To determine the questions that boomers most commonly ask before and upon retirement, we started by looking for recent articles or reports that readily list the most frequently asked retirement questions. MarketWatch, Retirement Watch USA, CNBC, U.S. News, and The Balance have each published an article listing the most commonly asked retirement questions, but unfortunately, there is no clear indication that it is boomers who ask these questions, and there is no breakdown of questions into questions asked before retirement and questions asked upon retirement.

Thinking that a survey may have touched on this topic, we proceeded to find surveys of boomers or older adults and their habits surrounding retirement. We kept in mind that boomers are those individuals born in years 1946-64. There are several surveys of boomers and retirement in the public domain, such as those commissioned by the Insured Retirement Institute, the Express Employment Professionals, and the Transamerica Center for Retirement Studies. However, they do not cover boomers’ most frequently asked retirement questions.

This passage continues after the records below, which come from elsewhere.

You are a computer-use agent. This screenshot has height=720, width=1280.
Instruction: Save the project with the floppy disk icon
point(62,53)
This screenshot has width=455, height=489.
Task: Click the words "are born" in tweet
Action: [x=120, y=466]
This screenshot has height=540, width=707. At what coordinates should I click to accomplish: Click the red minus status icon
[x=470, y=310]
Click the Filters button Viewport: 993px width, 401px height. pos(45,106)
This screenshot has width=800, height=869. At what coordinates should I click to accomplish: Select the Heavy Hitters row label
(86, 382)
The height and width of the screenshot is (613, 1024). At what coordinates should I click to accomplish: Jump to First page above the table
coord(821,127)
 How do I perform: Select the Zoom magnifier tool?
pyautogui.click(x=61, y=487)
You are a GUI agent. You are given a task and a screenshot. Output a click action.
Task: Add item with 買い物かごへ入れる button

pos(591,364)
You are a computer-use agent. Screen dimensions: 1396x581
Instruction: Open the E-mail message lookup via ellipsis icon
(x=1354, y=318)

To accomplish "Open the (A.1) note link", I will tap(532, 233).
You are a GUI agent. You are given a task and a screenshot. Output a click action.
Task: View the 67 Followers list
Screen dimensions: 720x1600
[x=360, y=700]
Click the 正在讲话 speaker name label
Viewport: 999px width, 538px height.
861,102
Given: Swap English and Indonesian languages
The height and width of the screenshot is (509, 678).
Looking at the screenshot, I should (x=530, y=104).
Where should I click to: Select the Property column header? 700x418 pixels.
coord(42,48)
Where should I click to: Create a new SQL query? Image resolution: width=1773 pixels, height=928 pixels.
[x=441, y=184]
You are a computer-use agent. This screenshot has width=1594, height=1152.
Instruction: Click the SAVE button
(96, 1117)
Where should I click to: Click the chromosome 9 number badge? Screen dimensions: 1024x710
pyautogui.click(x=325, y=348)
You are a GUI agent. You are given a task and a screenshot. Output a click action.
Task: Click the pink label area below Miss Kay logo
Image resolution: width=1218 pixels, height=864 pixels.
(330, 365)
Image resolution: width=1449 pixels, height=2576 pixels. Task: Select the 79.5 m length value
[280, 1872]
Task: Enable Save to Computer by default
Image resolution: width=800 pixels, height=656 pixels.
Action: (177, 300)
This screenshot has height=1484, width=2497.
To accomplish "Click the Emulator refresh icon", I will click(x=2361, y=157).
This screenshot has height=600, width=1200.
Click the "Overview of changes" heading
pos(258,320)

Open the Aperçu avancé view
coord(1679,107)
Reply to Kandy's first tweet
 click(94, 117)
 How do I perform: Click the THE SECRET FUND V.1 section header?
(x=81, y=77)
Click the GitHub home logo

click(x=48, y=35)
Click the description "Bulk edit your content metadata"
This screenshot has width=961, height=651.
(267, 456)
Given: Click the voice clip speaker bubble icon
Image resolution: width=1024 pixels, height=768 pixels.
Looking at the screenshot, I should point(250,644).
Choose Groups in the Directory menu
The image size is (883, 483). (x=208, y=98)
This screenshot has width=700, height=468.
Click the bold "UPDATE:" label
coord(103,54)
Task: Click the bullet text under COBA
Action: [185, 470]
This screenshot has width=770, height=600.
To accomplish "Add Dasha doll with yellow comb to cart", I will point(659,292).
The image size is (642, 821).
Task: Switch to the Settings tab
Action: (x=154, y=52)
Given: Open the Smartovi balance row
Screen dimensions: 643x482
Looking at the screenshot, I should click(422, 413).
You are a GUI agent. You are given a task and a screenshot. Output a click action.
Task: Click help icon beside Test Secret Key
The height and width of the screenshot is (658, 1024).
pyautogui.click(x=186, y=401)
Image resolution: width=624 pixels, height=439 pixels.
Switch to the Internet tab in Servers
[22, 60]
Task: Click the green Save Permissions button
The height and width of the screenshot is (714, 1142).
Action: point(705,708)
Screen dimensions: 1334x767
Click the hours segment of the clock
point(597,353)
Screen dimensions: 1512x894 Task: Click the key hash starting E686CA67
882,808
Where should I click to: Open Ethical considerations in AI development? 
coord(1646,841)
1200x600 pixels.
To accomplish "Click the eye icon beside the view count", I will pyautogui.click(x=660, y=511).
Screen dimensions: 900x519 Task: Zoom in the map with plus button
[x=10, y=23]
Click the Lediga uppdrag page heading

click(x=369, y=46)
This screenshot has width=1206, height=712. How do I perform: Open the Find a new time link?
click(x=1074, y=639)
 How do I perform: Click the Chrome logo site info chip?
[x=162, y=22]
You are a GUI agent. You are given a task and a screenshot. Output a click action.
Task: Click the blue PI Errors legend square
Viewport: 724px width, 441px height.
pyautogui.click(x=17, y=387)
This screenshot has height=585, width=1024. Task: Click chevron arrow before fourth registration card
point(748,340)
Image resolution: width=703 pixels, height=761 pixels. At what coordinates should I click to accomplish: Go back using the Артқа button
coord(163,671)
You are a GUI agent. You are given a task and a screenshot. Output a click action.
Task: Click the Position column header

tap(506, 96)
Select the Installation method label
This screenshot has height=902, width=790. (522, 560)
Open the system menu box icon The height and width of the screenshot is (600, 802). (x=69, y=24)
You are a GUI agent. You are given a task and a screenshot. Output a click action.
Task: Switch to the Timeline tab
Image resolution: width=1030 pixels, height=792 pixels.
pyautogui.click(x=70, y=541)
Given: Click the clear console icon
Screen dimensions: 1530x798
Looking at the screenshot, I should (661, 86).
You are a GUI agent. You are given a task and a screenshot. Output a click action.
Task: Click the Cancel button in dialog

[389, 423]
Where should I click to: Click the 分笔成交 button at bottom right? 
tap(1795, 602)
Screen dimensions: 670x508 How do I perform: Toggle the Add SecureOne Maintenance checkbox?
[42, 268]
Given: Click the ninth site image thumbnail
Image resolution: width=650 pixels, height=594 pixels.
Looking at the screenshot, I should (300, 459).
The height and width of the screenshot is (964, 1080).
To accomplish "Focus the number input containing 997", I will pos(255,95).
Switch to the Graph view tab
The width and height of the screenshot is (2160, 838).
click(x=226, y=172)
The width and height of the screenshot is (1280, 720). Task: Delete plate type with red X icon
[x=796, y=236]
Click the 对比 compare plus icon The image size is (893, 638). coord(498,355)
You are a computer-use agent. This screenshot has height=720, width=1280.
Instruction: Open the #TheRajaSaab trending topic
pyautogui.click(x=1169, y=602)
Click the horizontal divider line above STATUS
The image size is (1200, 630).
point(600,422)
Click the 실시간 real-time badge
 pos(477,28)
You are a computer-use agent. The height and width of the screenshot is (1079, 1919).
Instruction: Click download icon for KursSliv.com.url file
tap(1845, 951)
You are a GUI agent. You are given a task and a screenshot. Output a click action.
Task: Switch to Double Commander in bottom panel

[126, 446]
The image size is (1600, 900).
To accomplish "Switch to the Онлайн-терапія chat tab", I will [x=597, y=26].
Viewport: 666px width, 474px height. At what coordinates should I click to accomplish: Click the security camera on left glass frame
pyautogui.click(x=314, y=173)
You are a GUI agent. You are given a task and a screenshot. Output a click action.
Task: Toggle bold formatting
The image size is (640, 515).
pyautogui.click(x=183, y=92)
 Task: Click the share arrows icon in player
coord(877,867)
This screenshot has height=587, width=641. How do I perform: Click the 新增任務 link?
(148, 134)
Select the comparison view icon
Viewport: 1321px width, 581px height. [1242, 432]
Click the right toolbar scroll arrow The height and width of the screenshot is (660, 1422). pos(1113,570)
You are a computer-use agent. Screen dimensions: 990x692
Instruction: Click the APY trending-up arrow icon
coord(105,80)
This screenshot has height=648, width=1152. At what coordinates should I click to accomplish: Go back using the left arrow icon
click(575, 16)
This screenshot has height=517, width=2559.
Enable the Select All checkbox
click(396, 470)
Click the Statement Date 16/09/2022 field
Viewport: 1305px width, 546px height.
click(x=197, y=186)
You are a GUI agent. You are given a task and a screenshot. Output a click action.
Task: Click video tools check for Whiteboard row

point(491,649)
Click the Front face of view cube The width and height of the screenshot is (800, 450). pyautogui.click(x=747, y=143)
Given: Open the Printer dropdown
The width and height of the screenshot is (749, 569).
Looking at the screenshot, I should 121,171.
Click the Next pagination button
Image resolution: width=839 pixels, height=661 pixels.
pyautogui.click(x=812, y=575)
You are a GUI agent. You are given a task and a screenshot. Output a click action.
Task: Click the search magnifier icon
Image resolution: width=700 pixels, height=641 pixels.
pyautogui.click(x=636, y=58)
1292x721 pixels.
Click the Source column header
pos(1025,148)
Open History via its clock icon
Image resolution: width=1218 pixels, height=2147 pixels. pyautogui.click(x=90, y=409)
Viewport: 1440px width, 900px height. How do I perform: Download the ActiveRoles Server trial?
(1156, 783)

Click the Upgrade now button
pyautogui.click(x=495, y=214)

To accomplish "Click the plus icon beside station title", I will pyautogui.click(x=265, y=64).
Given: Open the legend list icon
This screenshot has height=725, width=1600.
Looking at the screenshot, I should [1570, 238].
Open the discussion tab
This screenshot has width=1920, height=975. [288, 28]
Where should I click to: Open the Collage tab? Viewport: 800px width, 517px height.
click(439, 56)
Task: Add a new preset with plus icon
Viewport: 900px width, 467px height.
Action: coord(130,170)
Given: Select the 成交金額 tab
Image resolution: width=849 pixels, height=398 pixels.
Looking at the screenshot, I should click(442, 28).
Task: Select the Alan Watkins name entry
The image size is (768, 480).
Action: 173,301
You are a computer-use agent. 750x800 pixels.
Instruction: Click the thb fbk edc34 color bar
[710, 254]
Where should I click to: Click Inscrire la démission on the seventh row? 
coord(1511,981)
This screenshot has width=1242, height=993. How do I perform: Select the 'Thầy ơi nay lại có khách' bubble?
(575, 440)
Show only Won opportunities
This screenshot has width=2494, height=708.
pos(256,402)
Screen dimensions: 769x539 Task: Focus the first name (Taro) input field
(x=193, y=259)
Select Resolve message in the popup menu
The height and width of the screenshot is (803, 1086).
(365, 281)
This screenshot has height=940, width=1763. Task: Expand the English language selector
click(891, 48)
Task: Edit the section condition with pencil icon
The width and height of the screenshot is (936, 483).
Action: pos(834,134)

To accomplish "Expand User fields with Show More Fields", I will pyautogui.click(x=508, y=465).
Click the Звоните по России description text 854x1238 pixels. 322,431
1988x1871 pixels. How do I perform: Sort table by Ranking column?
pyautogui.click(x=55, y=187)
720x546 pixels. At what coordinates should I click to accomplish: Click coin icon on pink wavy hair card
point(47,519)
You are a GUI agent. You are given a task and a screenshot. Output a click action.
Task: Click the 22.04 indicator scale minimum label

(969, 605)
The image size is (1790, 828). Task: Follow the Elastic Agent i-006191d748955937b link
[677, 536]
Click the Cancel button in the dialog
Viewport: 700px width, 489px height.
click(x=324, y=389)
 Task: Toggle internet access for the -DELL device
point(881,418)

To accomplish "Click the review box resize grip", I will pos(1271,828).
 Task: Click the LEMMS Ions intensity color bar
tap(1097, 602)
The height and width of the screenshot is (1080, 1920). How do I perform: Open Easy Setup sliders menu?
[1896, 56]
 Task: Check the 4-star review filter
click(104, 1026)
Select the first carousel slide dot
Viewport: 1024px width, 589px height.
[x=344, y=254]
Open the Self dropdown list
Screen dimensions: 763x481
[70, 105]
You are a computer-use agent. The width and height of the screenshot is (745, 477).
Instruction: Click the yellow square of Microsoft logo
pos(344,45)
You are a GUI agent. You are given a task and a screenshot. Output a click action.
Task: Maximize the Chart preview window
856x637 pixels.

They only offer information on topics such as retirement expectations, retirement preparedness, and retirement perceptions. Organizations studying retirement appear to be more interested in these topics than in frequently asked questions.

Forbes has published an article listing five questions people must answer before and during retirement, and Investopedia has published an article listing six questions people approaching retirement must answer, so as our last resort, we compared the most frequently asked questions with these ‘must-answer before and during’ questions and checked for commonalities. We were unable to find commonalities among the commonly asked questions and the must-answer questions, however.

As the retirement questions boomers most commonly ask cannot be reliably determined with publicly available information, we presented instead the most frequently asked questions. For ease of comparison, we placed all the questions we were able to gather in a spreadsheet. The questions were listed by article.